Restate the records word for word, omitting nothing.
START THE INPUT
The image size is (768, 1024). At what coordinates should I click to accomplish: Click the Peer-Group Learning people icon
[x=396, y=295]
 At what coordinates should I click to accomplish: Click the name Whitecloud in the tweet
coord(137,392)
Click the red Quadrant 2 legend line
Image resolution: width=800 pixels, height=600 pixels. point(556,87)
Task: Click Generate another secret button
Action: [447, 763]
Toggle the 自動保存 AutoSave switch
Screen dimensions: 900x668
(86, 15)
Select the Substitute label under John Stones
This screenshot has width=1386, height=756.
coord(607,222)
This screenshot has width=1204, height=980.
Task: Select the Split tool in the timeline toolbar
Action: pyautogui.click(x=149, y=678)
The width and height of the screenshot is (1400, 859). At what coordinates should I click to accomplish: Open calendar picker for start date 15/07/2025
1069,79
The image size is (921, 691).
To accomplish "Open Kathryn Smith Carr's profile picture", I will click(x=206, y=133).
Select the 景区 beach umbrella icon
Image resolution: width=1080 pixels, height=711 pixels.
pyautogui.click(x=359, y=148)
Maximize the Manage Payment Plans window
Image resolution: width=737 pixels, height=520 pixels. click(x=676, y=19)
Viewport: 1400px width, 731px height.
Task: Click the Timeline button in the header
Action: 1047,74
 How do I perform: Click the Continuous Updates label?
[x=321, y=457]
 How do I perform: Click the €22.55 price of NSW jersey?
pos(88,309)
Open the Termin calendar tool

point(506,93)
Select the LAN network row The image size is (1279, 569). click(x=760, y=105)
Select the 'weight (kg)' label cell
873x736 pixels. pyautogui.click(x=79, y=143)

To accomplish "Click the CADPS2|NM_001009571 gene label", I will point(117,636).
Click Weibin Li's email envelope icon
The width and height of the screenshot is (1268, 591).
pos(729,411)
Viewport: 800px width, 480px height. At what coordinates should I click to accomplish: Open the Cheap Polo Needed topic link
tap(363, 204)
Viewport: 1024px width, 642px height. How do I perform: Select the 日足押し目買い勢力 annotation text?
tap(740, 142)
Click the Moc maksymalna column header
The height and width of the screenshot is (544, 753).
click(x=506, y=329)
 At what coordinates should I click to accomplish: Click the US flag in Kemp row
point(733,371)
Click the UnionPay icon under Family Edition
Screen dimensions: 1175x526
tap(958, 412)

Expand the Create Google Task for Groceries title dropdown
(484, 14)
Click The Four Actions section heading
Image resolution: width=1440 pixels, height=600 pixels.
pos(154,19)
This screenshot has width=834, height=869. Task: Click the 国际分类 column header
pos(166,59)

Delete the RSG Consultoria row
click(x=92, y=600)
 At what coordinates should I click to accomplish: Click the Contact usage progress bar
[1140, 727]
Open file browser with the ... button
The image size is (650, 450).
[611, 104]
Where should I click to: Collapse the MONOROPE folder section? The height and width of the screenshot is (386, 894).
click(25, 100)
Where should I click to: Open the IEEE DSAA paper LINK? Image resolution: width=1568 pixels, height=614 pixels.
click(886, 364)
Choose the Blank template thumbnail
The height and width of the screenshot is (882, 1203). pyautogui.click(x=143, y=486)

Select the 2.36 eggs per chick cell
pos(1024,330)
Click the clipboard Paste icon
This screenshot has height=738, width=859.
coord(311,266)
END THE INPUT
> [RESULT OF THIS TASK]
The image size is (768, 1024). At what coordinates should I click to accomplish: Click the Peer-Group Learning people icon
[x=396, y=295]
 At what coordinates should I click to accomplish: Click the name Whitecloud in the tweet
coord(137,392)
Click the red Quadrant 2 legend line
Image resolution: width=800 pixels, height=600 pixels. point(556,87)
Task: Click Generate another secret button
Action: [447, 763]
Toggle the 自動保存 AutoSave switch
Screen dimensions: 900x668
(86, 15)
Select the Substitute label under John Stones
This screenshot has width=1386, height=756.
coord(607,222)
This screenshot has width=1204, height=980.
Task: Select the Split tool in the timeline toolbar
Action: pyautogui.click(x=149, y=678)
The width and height of the screenshot is (1400, 859). At what coordinates should I click to accomplish: Open calendar picker for start date 15/07/2025
1069,79
The image size is (921, 691).
To accomplish "Open Kathryn Smith Carr's profile picture", I will click(x=206, y=133).
Select the 景区 beach umbrella icon
Image resolution: width=1080 pixels, height=711 pixels.
pyautogui.click(x=359, y=148)
Maximize the Manage Payment Plans window
Image resolution: width=737 pixels, height=520 pixels. click(x=676, y=19)
Viewport: 1400px width, 731px height.
Task: Click the Timeline button in the header
Action: 1047,74
 How do I perform: Click the Continuous Updates label?
[x=321, y=457]
 How do I perform: Click the €22.55 price of NSW jersey?
pos(88,309)
Open the Termin calendar tool

point(506,93)
Select the LAN network row The image size is (1279, 569). click(x=760, y=105)
Select the 'weight (kg)' label cell
873x736 pixels. pyautogui.click(x=79, y=143)

To accomplish "Click the CADPS2|NM_001009571 gene label", I will point(117,636).
Click Weibin Li's email envelope icon
The width and height of the screenshot is (1268, 591).
pos(729,411)
Viewport: 800px width, 480px height. At what coordinates should I click to accomplish: Open the Cheap Polo Needed topic link
tap(363, 204)
Viewport: 1024px width, 642px height. How do I perform: Select the 日足押し目買い勢力 annotation text?
tap(740, 142)
Click the Moc maksymalna column header
The height and width of the screenshot is (544, 753).
click(x=506, y=329)
 At what coordinates should I click to accomplish: Click the US flag in Kemp row
point(733,371)
Click the UnionPay icon under Family Edition
Screen dimensions: 1175x526
tap(958, 412)

Expand the Create Google Task for Groceries title dropdown
(484, 14)
Click The Four Actions section heading
Image resolution: width=1440 pixels, height=600 pixels.
pos(154,19)
This screenshot has width=834, height=869. Task: Click the 国际分类 column header
pos(166,59)

Delete the RSG Consultoria row
click(x=92, y=600)
 At what coordinates should I click to accomplish: Click the Contact usage progress bar
[1140, 727]
Open file browser with the ... button
The image size is (650, 450).
[611, 104]
Where should I click to: Collapse the MONOROPE folder section? The height and width of the screenshot is (386, 894).
click(25, 100)
Where should I click to: Open the IEEE DSAA paper LINK? Image resolution: width=1568 pixels, height=614 pixels.
click(886, 364)
Choose the Blank template thumbnail
The height and width of the screenshot is (882, 1203). pyautogui.click(x=143, y=486)

Select the 2.36 eggs per chick cell
pos(1024,330)
Click the clipboard Paste icon
This screenshot has height=738, width=859.
coord(311,266)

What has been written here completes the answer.